If the rights of a collective can be effectively demarcated and enforced, there is great potential for such communities of people with common interests to exercise meaningful consent against a corporation or government body that may be discriminating against them, directly or indirectly. Collective consent, therefore, has implications for a collective to enforce their right to privacy and to have their data handled in a responsible, non-discriminatory manner, for a particular purpose. To this end, the following section will discuss the concept of data trusts, which has been introduced in the NPD Report, and analyse why such a model can be beneficial. It will also highlight the need for more comprehensive legislation.
II. Data Trusts and Meaningful Collective Consent
The idea of data trusts has been explored across the world. The United Nations Conference on Trade and Development’s (‘UNCTAD’) ‘Digital Economy Report’ also speaks of the advantages of treating data as a part of the commons, due to its non-rivalrous nature, as well as the potential for its use as a public good. Essentially, a data trust is an institutional structure, where data is placed under the stewardship of a trustee or board of trustees. Trustees would have a fiduciary responsibility to the beneficiaries of the data trust, that is, the community of people who have consented to keep their data in it. The concept promotes the beneficial use of data for purposes that are catered towards public interest.
There are examples of the data trust model being implemented by both private and government entities. The UK Government has established the Open Data Institute, with the objective of managing data gathered from public spaces, for causes relating to the public interest. The UK Biobank is a repository of medical data on more than 500,000 people who have consented to their data being used for research into cures, treatment, and diagnosis of life-threatening diseases. Especially in the backdrop of the COVID-19 pandemic, there seem to be emerging applications of data trusts.
The crucial aspect of the concept of a data trust is that a collective of users can consent more meaningfully and take back control in a system that is currently skewed in favour of corporations and other entities that hold our data. Such a structure has promising applications in relation to tackling discriminatory algorithmic bias and allowing more vulnerable communities a say in how their data is used. For example, agricultural data would be a large source of non-personal data in the Indian context. Theoretically, if a collective of farmers could entrust this data to a trust that works for their benefit, the data could be conveyed to them in the right context, to help optimize processes, such as the use of fertilizers, optimum weather conditions, etc. By taking advantage of data, this can be used to aid the enforcement of their socio-economic rights. Similarly, there are applications for other vulnerable or low-income groups. For example, the government and civil society organizations have attempted to collect data on the prevalence of HIV among the LGBTQ community, as well as sex workers. This data is often underreported and not collected, due to the stigma and difficulty faced by such vulnerable communities in providing their health data without any representation or assurance of privacy and confidentiality. Theoretically, an independent data trustee, that has stewardship over the data, would be able to represent such communities and ensure that their data is used for research and public health interventions. This data trust would work with the community in ways such that the data could be collected without jeopardizing their rights. However, the NPD Report does not engage with the socially-oriented applications of data trusts.
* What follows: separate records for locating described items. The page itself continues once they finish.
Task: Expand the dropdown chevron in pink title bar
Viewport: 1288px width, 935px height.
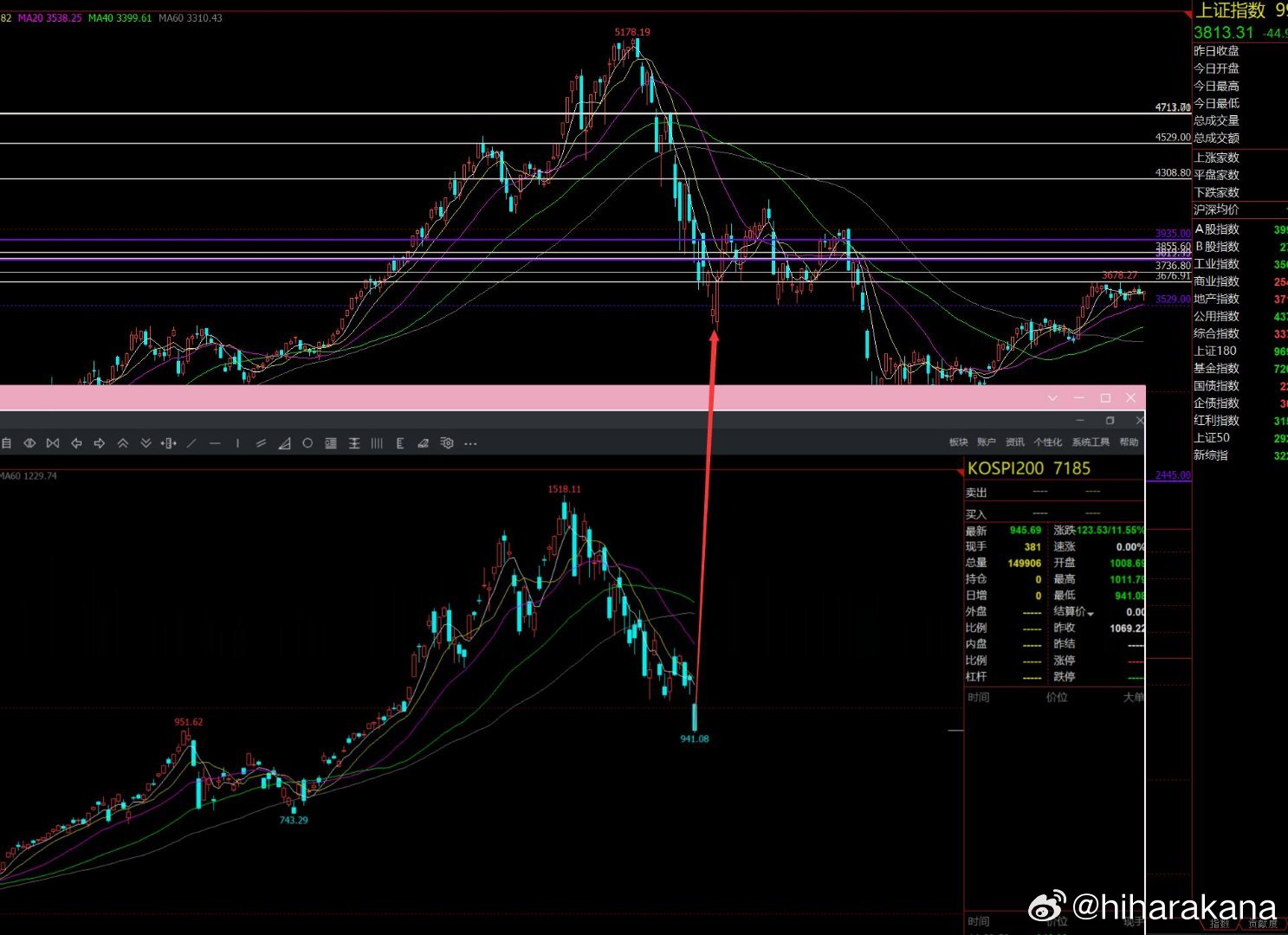Action: (x=1052, y=398)
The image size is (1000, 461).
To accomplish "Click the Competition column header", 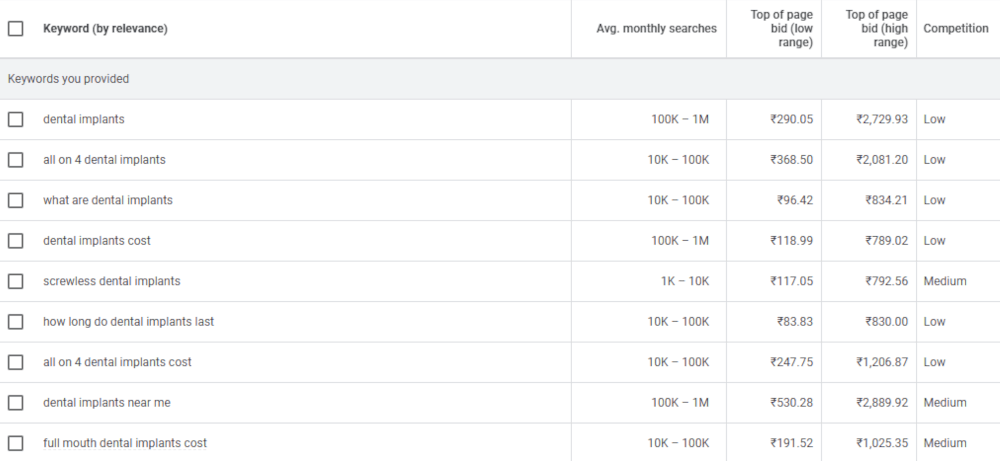I will coord(955,29).
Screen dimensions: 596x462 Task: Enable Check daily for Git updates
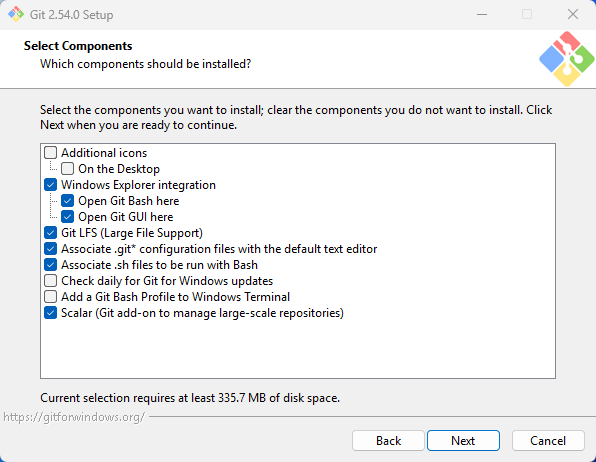tap(51, 281)
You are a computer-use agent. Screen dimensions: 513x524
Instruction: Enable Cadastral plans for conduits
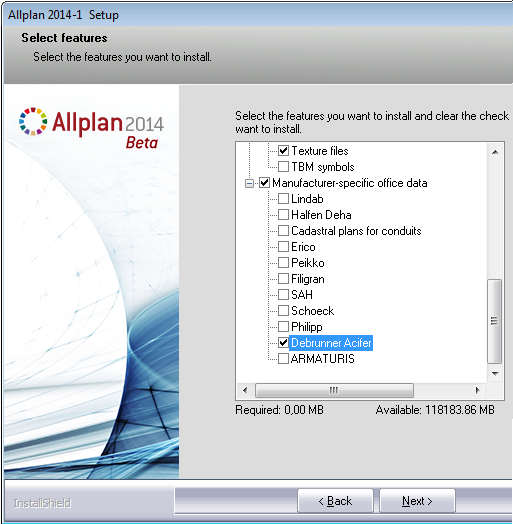click(x=283, y=231)
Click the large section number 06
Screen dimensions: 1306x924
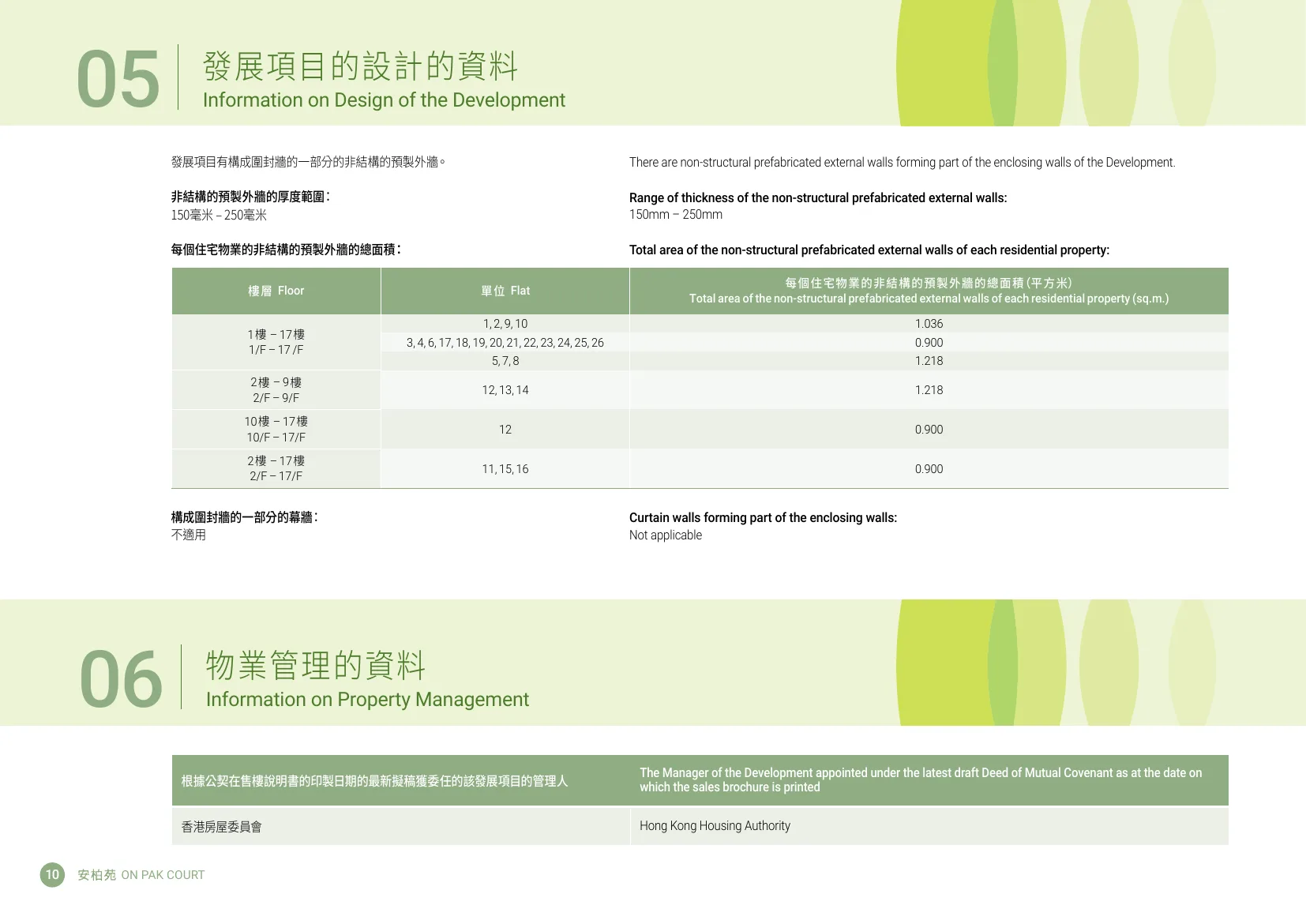[121, 679]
Under the NPD Report, data trusts would be constituted to manage “important data for sector-specific purposes” in the event that mandatory sharing of the data is required by the government or by data trustees chosen to manage the data in the trust. Currently, the exact composition of data trusts and the extent of the obligations of public and private entities to place data within the trust are not clear under the report. It is also not clear what the duties of the data trustee would be, with respect to the data held within the trust. There is much to be desired in terms of a concrete shape and form of the trusts, the rules that would be applicable, and whether data trustees would have fiduciary duties towards beneficiary communities. The most pertinent question with respect to anti-discrimination is the duties that the trustee would have towards the particular community whose data is within the trust, and the extent to which the government and other corporations would have the power to dip into the trust for ‘sector-specific purposes’. Without the clear identification and definition of beneficiary communities, there is concern regarding the protection of collective privacy and ensuring that the data is not used for discriminatory purposes. Therefore, the Committee has missed a crucial opportunity to engage with questions of meaningful collective consent, use of data for the protection of communities, and their right to equality and enforcement of socio-economic rights.
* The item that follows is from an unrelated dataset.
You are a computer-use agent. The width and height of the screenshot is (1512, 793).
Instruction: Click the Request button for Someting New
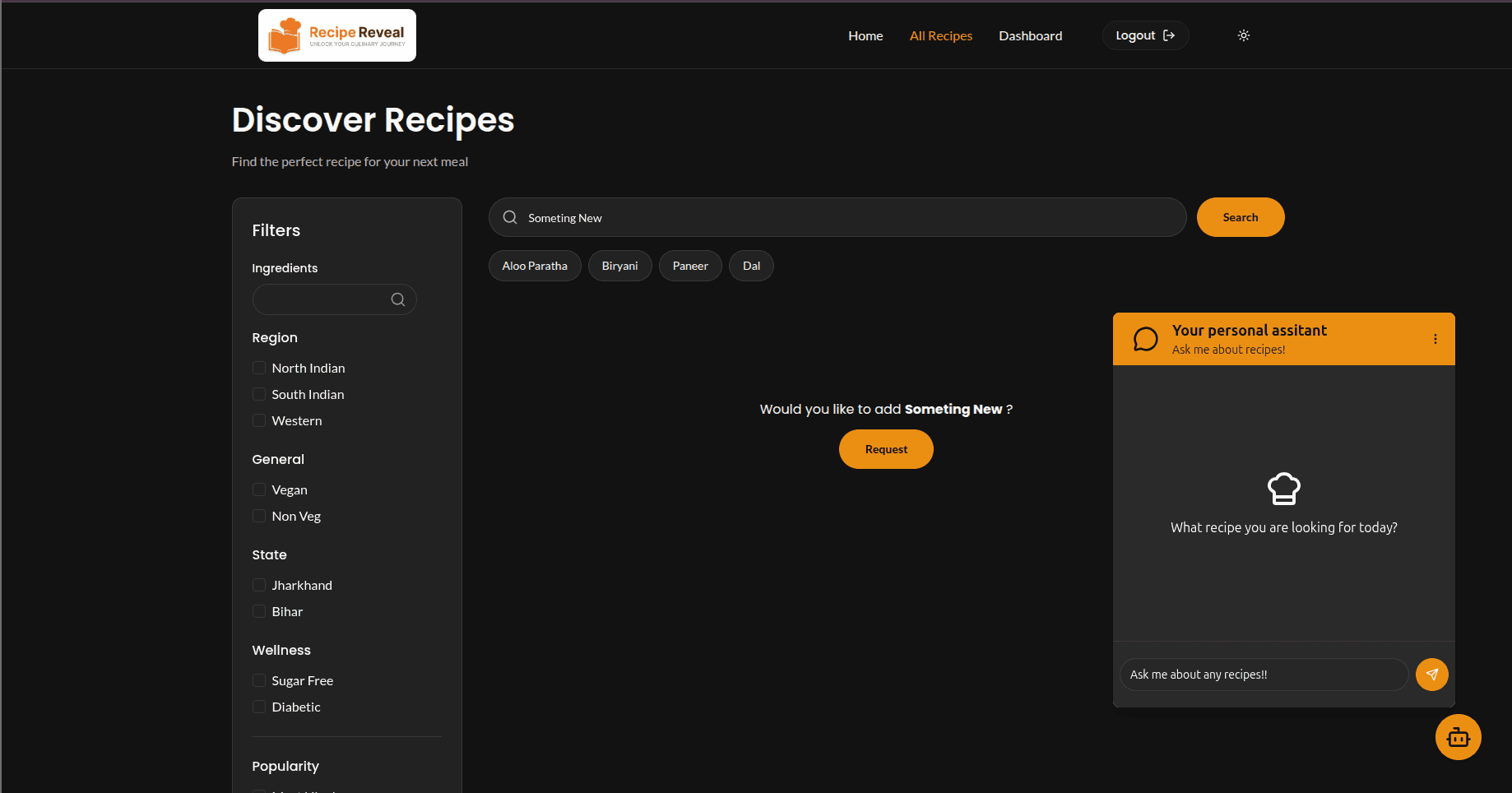click(886, 449)
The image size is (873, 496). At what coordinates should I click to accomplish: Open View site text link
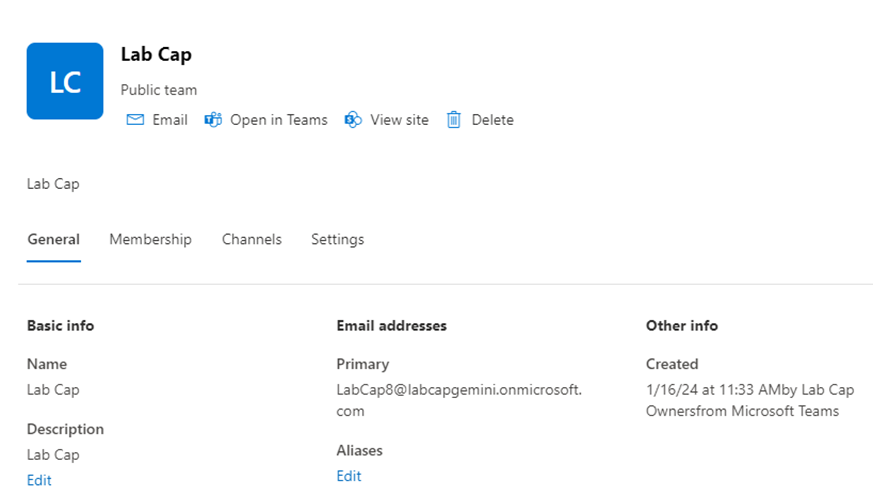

An additional cause for concern is that data trustees and the government are allowed to independently determine the importance of community data in consultation with sector-specific authorities. The trustee or government authority can then request such community data directly from private entities to place it within the trust. If the data pertains to a specific community or group of people, it must necessarily follow that the community is a part of a consultation process for requesting data, processing the data, or placing it within a trust for the public to access.
The lack of a transparent framework or understanding of collective rights is worrying, given the increasing collection of both personal and non-personal data for uses, such as predictive policing and facial recognition for law enforcement. Therefore, procedures relating to consent mechanisms, rights of communities, and duties towards such communities are crucial for framing legislation around group privacy.
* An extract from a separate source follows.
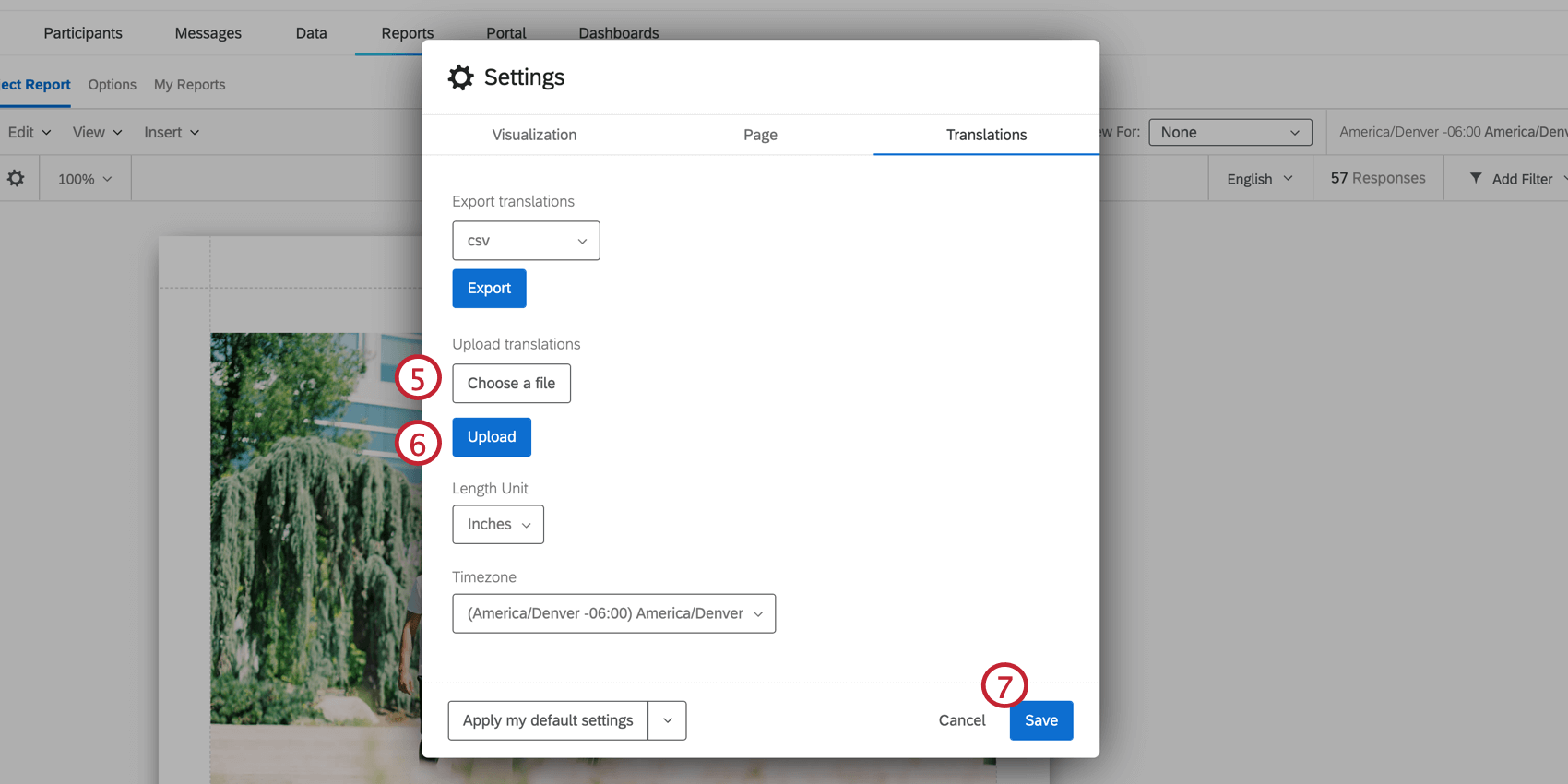Open the Insert menu
Viewport: 1568px width, 784px height.
(x=172, y=132)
It bears repeating that the Committee must begin with clear definitions and scope of operation for the collection of community NPD and for forming data trusts. To understand whether group privacy and collective consent would fit within our regulatory framework, it is important for policy-makers to engage with questions of anti-discrimination, algorithmic biases, indeterminate communities, and a more robust law to protect existing categories of minority communities. By grappling with the question of how collective agency is affected in the digital economy and fleshing out the concept of community NPD more, there is a possibility of moving towards a more democratic data framework that can meaningfully address the biases, avenues for discrimination, and the inequalities perpetuated by the lack of control users have over their data.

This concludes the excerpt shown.